I'm reading Plato's Symposium and am sorry to say that it looks as if the high point is going to occur near the very beginning. This is the dialog in which Socrates, out walking, stumbles upon an acquaintance, Aristodemus, who's on his way to a dinner party. Aristodemus invites Socrates to come along. As they approach the host's house, Socrates falls behind Aristodemus and, at the door, has gone altogether missing. Aristodemus reports to the host that he was just here! A servant, sent to reconnoiter, reports that Socrates has been located, "in a fit of abstraction," on the neighbor's portico. This is apparently fairly typical behavior and the decision is made to just leave him be: eventually he'll snap out of it and let himself in. Supper is served and Socrates indeed does appear when it's about half over. Then comes the passage I love:
Socrates took his place on the couch, and supped with the rest; and then libations were offered, and after a hymn had been sung to the god, and there had been the usual ceremonies, they were about to commence drinking, when Pausanius said, And now, my friends, how can we drink with least injury to ourselves? I can assure you that I feel severely the effect of yesterday's potations, and must have time to recover; and I suspect that most of you are in the same predicament, for you were of the party yesterday. Consider then: how can the drinking be made easiest?
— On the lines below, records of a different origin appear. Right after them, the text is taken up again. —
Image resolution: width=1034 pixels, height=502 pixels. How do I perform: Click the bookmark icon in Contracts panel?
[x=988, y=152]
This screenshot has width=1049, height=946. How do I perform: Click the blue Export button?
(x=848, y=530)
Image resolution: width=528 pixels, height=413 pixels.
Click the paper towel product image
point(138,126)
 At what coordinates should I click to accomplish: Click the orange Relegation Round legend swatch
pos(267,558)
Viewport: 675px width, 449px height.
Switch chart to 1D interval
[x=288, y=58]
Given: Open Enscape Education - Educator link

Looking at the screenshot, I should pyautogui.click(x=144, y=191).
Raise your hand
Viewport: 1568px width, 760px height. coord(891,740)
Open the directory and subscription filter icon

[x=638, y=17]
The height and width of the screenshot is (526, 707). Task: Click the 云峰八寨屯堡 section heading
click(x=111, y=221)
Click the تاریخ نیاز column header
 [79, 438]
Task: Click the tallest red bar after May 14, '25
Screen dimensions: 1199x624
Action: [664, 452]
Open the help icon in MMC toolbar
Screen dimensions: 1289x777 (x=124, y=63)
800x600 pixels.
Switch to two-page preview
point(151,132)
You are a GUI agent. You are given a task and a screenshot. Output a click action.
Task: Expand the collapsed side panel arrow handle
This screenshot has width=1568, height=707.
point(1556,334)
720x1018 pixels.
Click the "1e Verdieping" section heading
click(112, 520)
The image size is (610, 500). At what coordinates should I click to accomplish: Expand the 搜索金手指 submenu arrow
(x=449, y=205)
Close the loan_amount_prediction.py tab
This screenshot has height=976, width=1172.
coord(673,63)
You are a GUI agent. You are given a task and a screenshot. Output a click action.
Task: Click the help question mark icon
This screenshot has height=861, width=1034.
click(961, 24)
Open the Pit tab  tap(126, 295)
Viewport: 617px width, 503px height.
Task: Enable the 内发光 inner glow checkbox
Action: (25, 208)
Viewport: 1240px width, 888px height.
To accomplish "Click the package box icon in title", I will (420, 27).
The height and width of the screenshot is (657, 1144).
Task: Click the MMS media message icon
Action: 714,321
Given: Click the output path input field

I entirely agree, said Aristophanes, that we should, by all means, avoid hard drinking, for I was myself one of those who were yesterday drowned in drink.
I think that you are right, said Eryximachus, the son of Acumenus; but I should like to hear one other person speak: Is Agathon able to drink hard?
I am not equal to it, said Agathon.
Then, said Eryximachus, the weak heads like myself, Aristodemus, Phaedrus, and others who never can drink, are fortunate in finding that the stronger ones are not in a drinking mood. (I do not include Socrates, who is able either to drink or abstain, and will not mind, whichever we do.) Well, as none of the company seem inclined to drink much, I may be forgiven for saying, as a physician, that drinking deep is a bad practice, which I never follow, and certainly do not recommend to another, least of all to any one who still feels the effects of yesterday's carouse.
I always do what you advise, and especially what you prescribe as a physician, rejoined Phaedrus the Myrrhinusian, and the rest of the company, if they are wise, will do the same.
It was agreed that drinking was not to be the order of the day . . . .
I feel I've been in these conversations, like on the second day of out-of-town weekend softball tournaments, only the talk was not so elevated: similar subject matter, dissimilar word choice. ("I am not equal to it," confesses Agathon, who, we may conclude, "feels severely the effect of yesterday's potations.") Is it a stilted translation or is this the way the ancient Greeks talked about their hangovers? Maybe they were trying to supply Monty Python with material 20-some centuries hence. It could just be a case of projection, but it seems to me the point of the otherwise pointlessly elaborated passage is to show that no one wants to drink and also that no one is eager to reveal to masculine friends that they are set against drinking. I say "a case of projection" because I remember adopting a secret strategy of lying low on Night 1 so that I might then have a chance of keeping up on Night 2. Youth is wasted on the young.
Also like the parenthetic observation on Socrates's habitual willingness to go with the flow. If you want to know what Socrates was like, you come up against the problem that the source for information is Plato's dialogs, and, especially on philosophical matter, it seems likely that there's a lot of Plato in Plato's characterization of Socrates. The incidental droppings might well be the more trustworthy biographical bits, so it's fun to see that, when the question at hand was whether or not to "drink deeply," Socrates's friends assumed he would if they would.